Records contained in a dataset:
*** Block opens ***
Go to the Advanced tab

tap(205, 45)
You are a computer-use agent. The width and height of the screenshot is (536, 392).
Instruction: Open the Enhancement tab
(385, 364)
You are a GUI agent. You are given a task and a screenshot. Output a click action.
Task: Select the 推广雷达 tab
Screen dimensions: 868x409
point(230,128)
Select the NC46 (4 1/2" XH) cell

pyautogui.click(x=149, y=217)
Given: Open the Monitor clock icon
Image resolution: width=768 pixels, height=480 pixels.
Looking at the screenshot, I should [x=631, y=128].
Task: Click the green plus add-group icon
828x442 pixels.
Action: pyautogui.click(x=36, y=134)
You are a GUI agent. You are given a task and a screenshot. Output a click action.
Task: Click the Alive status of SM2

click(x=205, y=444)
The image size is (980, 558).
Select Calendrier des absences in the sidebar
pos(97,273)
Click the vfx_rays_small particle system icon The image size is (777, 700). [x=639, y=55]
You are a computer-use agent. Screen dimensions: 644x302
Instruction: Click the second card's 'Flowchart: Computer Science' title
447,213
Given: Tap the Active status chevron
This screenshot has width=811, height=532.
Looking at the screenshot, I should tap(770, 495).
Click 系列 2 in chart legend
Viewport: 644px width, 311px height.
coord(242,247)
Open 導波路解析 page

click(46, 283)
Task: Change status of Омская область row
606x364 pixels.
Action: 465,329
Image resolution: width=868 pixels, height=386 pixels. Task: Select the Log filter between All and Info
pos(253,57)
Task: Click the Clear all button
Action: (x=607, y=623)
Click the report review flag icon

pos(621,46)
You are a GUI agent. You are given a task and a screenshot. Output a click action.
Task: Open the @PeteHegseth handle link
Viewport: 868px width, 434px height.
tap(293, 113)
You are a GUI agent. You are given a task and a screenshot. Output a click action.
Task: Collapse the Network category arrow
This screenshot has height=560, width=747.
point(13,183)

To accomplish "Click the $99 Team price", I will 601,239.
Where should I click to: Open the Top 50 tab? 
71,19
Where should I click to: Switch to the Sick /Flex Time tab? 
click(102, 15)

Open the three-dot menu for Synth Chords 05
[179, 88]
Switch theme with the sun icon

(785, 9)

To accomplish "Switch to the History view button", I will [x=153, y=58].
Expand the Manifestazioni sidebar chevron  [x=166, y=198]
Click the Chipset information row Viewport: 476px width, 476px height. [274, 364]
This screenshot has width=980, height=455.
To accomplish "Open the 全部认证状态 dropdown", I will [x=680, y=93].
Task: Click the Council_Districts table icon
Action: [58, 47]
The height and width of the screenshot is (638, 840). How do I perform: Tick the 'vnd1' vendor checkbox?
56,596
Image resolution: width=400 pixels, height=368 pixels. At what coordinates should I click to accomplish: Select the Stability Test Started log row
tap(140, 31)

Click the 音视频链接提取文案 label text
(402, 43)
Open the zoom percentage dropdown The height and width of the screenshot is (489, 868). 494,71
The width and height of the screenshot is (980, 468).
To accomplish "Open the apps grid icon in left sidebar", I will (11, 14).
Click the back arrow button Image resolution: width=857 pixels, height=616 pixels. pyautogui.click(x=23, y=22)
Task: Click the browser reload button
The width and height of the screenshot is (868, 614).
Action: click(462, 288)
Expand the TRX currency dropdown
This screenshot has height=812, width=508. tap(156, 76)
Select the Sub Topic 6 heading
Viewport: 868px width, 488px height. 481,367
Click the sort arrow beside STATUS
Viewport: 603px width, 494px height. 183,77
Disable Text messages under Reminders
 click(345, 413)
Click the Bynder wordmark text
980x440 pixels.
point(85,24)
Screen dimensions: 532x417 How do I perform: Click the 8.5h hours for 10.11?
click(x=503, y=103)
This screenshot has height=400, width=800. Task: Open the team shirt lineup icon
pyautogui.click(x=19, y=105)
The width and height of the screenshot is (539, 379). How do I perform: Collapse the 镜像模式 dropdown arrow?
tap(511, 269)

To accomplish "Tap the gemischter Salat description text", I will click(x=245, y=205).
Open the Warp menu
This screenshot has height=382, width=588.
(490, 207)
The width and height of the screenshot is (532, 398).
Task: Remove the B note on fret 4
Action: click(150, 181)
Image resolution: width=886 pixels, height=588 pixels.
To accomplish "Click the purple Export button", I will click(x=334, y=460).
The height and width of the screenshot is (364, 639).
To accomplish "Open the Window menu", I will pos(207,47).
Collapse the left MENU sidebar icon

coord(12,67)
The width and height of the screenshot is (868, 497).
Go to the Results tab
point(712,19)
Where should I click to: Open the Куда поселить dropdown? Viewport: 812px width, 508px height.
*** Block closes ***
:: What you should do ::
The entries above must be repeated word for word.

:: Solution ::
Go to the Advanced tab

tap(205, 45)
You are a computer-use agent. The width and height of the screenshot is (536, 392).
Instruction: Open the Enhancement tab
(385, 364)
You are a GUI agent. You are given a task and a screenshot. Output a click action.
Task: Select the 推广雷达 tab
Screen dimensions: 868x409
point(230,128)
Select the NC46 (4 1/2" XH) cell

pyautogui.click(x=149, y=217)
Given: Open the Monitor clock icon
Image resolution: width=768 pixels, height=480 pixels.
Looking at the screenshot, I should [x=631, y=128].
Task: Click the green plus add-group icon
828x442 pixels.
Action: pyautogui.click(x=36, y=134)
You are a GUI agent. You are given a task and a screenshot. Output a click action.
Task: Click the Alive status of SM2

click(x=205, y=444)
The image size is (980, 558).
Select Calendrier des absences in the sidebar
pos(97,273)
Click the vfx_rays_small particle system icon The image size is (777, 700). [x=639, y=55]
You are a computer-use agent. Screen dimensions: 644x302
Instruction: Click the second card's 'Flowchart: Computer Science' title
447,213
Given: Tap the Active status chevron
This screenshot has width=811, height=532.
Looking at the screenshot, I should tap(770, 495).
Click 系列 2 in chart legend
Viewport: 644px width, 311px height.
coord(242,247)
Open 導波路解析 page

click(46, 283)
Task: Change status of Омская область row
606x364 pixels.
Action: 465,329
Image resolution: width=868 pixels, height=386 pixels. Task: Select the Log filter between All and Info
pos(253,57)
Task: Click the Clear all button
Action: (x=607, y=623)
Click the report review flag icon

pos(621,46)
You are a GUI agent. You are given a task and a screenshot. Output a click action.
Task: Open the @PeteHegseth handle link
Viewport: 868px width, 434px height.
tap(293, 113)
You are a GUI agent. You are given a task and a screenshot. Output a click action.
Task: Collapse the Network category arrow
This screenshot has height=560, width=747.
point(13,183)

To accomplish "Click the $99 Team price", I will 601,239.
Where should I click to: Open the Top 50 tab? 
71,19
Where should I click to: Switch to the Sick /Flex Time tab? 
click(102, 15)

Open the three-dot menu for Synth Chords 05
[179, 88]
Switch theme with the sun icon

(785, 9)

To accomplish "Switch to the History view button", I will [x=153, y=58].
Expand the Manifestazioni sidebar chevron  [x=166, y=198]
Click the Chipset information row Viewport: 476px width, 476px height. [274, 364]
This screenshot has width=980, height=455.
To accomplish "Open the 全部认证状态 dropdown", I will [x=680, y=93].
Task: Click the Council_Districts table icon
Action: [58, 47]
The height and width of the screenshot is (638, 840). How do I perform: Tick the 'vnd1' vendor checkbox?
56,596
Image resolution: width=400 pixels, height=368 pixels. At what coordinates should I click to accomplish: Select the Stability Test Started log row
tap(140, 31)

Click the 音视频链接提取文案 label text
(402, 43)
Open the zoom percentage dropdown The height and width of the screenshot is (489, 868). 494,71
The width and height of the screenshot is (980, 468).
To accomplish "Open the apps grid icon in left sidebar", I will (11, 14).
Click the back arrow button Image resolution: width=857 pixels, height=616 pixels. pyautogui.click(x=23, y=22)
Task: Click the browser reload button
The width and height of the screenshot is (868, 614).
Action: click(462, 288)
Expand the TRX currency dropdown
This screenshot has height=812, width=508. tap(156, 76)
Select the Sub Topic 6 heading
Viewport: 868px width, 488px height. 481,367
Click the sort arrow beside STATUS
Viewport: 603px width, 494px height. 183,77
Disable Text messages under Reminders
 click(345, 413)
Click the Bynder wordmark text
980x440 pixels.
point(85,24)
Screen dimensions: 532x417 How do I perform: Click the 8.5h hours for 10.11?
click(x=503, y=103)
This screenshot has height=400, width=800. Task: Open the team shirt lineup icon
pyautogui.click(x=19, y=105)
The width and height of the screenshot is (539, 379). How do I perform: Collapse the 镜像模式 dropdown arrow?
tap(511, 269)

To accomplish "Tap the gemischter Salat description text", I will click(x=245, y=205).
Open the Warp menu
This screenshot has height=382, width=588.
(490, 207)
The width and height of the screenshot is (532, 398).
Task: Remove the B note on fret 4
Action: click(150, 181)
Image resolution: width=886 pixels, height=588 pixels.
To accomplish "Click the purple Export button", I will click(x=334, y=460).
The height and width of the screenshot is (364, 639).
To accomplish "Open the Window menu", I will pos(207,47).
Collapse the left MENU sidebar icon

coord(12,67)
The width and height of the screenshot is (868, 497).
Go to the Results tab
point(712,19)
Where should I click to: Open the Куда поселить dropdown? Viewport: 812px width, 508px height.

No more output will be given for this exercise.